◆ **Written instruction**
Could you give these lines again, substituting "Which point should I click to complete" for every "At what coordinates should I click to accomplish" and keeping everything else unchanged?

::::

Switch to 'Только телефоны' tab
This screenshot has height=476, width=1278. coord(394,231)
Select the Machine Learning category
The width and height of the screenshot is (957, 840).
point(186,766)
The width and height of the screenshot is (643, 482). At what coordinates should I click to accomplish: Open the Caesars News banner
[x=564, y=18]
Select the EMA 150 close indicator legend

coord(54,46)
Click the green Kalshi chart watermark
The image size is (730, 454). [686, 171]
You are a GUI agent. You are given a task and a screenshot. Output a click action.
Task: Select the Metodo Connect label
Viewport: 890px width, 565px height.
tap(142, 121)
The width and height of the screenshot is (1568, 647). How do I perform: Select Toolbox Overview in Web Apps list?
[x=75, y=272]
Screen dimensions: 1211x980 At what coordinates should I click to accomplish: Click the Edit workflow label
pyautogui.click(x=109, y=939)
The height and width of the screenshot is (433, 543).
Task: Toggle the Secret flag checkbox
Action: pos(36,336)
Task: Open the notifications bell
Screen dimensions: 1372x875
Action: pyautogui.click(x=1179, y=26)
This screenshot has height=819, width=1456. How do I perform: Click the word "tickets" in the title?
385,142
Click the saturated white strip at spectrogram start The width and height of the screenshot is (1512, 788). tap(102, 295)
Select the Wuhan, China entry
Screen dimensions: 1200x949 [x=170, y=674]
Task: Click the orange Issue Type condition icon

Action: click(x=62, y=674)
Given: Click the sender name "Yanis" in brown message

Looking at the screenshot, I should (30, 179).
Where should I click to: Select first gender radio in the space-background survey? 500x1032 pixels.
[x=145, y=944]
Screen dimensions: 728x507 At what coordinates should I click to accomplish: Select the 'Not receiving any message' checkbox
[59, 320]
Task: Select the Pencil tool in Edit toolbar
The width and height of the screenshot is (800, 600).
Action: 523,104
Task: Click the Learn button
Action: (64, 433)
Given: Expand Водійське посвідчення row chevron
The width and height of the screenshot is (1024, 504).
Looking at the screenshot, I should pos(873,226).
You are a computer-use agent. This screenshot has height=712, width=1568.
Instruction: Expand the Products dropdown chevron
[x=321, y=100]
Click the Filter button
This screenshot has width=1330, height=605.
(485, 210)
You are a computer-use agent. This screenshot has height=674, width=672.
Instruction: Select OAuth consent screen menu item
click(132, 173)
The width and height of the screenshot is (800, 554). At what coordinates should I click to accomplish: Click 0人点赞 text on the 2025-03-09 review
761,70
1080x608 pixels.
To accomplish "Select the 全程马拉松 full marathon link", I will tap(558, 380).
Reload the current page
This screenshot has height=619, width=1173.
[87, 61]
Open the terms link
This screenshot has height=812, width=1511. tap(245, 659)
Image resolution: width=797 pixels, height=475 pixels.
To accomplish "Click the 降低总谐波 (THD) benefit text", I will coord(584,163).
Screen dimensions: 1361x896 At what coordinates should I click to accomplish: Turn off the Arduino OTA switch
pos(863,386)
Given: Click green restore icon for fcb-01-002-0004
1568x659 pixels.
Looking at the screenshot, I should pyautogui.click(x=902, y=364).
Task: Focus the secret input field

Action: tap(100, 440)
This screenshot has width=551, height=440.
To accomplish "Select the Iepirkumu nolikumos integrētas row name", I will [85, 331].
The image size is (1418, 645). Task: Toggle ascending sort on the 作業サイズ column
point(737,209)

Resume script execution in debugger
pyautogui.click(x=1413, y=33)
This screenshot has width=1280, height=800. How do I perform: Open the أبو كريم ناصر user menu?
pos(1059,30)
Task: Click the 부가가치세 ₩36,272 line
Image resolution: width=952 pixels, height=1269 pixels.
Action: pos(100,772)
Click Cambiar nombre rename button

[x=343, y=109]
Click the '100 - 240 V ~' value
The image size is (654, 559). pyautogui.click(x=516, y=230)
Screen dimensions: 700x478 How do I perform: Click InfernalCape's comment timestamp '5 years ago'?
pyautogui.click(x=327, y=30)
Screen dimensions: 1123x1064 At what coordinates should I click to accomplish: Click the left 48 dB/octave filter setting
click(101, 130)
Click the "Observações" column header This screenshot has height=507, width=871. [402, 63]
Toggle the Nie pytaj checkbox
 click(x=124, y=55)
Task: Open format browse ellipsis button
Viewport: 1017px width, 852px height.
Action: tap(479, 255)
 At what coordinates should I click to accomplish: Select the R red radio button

::::

◆ **Response to the task**
Switch to 'Только телефоны' tab
This screenshot has height=476, width=1278. coord(394,231)
Select the Machine Learning category
The width and height of the screenshot is (957, 840).
point(186,766)
The width and height of the screenshot is (643, 482). Which point should I click to complete: Open the Caesars News banner
[x=564, y=18]
Select the EMA 150 close indicator legend

coord(54,46)
Click the green Kalshi chart watermark
The image size is (730, 454). [686, 171]
You are a GUI agent. You are given a task and a screenshot. Output a click action.
Task: Select the Metodo Connect label
Viewport: 890px width, 565px height.
tap(142, 121)
The width and height of the screenshot is (1568, 647). How do I perform: Select Toolbox Overview in Web Apps list?
[x=75, y=272]
Screen dimensions: 1211x980 Which point should I click to complete: Click the Edit workflow label
pyautogui.click(x=109, y=939)
The height and width of the screenshot is (433, 543).
Task: Toggle the Secret flag checkbox
Action: pos(36,336)
Task: Open the notifications bell
Screen dimensions: 1372x875
Action: pyautogui.click(x=1179, y=26)
This screenshot has height=819, width=1456. How do I perform: Click the word "tickets" in the title?
385,142
Click the saturated white strip at spectrogram start The width and height of the screenshot is (1512, 788). tap(102, 295)
Select the Wuhan, China entry
Screen dimensions: 1200x949 [x=170, y=674]
Task: Click the orange Issue Type condition icon

Action: click(x=62, y=674)
Given: Click the sender name "Yanis" in brown message

Looking at the screenshot, I should (30, 179).
Where should I click to: Select first gender radio in the space-background survey? 500x1032 pixels.
[x=145, y=944]
Screen dimensions: 728x507 Which point should I click to complete: Select the 'Not receiving any message' checkbox
[59, 320]
Task: Select the Pencil tool in Edit toolbar
The width and height of the screenshot is (800, 600).
Action: 523,104
Task: Click the Learn button
Action: (64, 433)
Given: Expand Водійське посвідчення row chevron
The width and height of the screenshot is (1024, 504).
Looking at the screenshot, I should pos(873,226).
You are a computer-use agent. This screenshot has height=712, width=1568.
Instruction: Expand the Products dropdown chevron
[x=321, y=100]
Click the Filter button
This screenshot has width=1330, height=605.
(485, 210)
You are a computer-use agent. This screenshot has height=674, width=672.
Instruction: Select OAuth consent screen menu item
click(132, 173)
The width and height of the screenshot is (800, 554). Which point should I click to complete: Click 0人点赞 text on the 2025-03-09 review
761,70
1080x608 pixels.
To accomplish "Select the 全程马拉松 full marathon link", I will tap(558, 380).
Reload the current page
This screenshot has height=619, width=1173.
[87, 61]
Open the terms link
This screenshot has height=812, width=1511. tap(245, 659)
Image resolution: width=797 pixels, height=475 pixels.
To accomplish "Click the 降低总谐波 (THD) benefit text", I will coord(584,163).
Screen dimensions: 1361x896 Which point should I click to complete: Turn off the Arduino OTA switch
pos(863,386)
Given: Click green restore icon for fcb-01-002-0004
1568x659 pixels.
Looking at the screenshot, I should pyautogui.click(x=902, y=364).
Task: Focus the secret input field

Action: tap(100, 440)
This screenshot has width=551, height=440.
To accomplish "Select the Iepirkumu nolikumos integrētas row name", I will [85, 331].
The image size is (1418, 645). Task: Toggle ascending sort on the 作業サイズ column
point(737,209)

Resume script execution in debugger
pyautogui.click(x=1413, y=33)
This screenshot has width=1280, height=800. How do I perform: Open the أبو كريم ناصر user menu?
pos(1059,30)
Task: Click the 부가가치세 ₩36,272 line
Image resolution: width=952 pixels, height=1269 pixels.
Action: pos(100,772)
Click Cambiar nombre rename button

[x=343, y=109]
Click the '100 - 240 V ~' value
The image size is (654, 559). pyautogui.click(x=516, y=230)
Screen dimensions: 700x478 How do I perform: Click InfernalCape's comment timestamp '5 years ago'?
pyautogui.click(x=327, y=30)
Screen dimensions: 1123x1064 Which point should I click to complete: Click the left 48 dB/octave filter setting
click(101, 130)
Click the "Observações" column header This screenshot has height=507, width=871. [402, 63]
Toggle the Nie pytaj checkbox
 click(x=124, y=55)
Task: Open format browse ellipsis button
Viewport: 1017px width, 852px height.
Action: tap(479, 255)
 Which point should I click to complete: Select the R red radio button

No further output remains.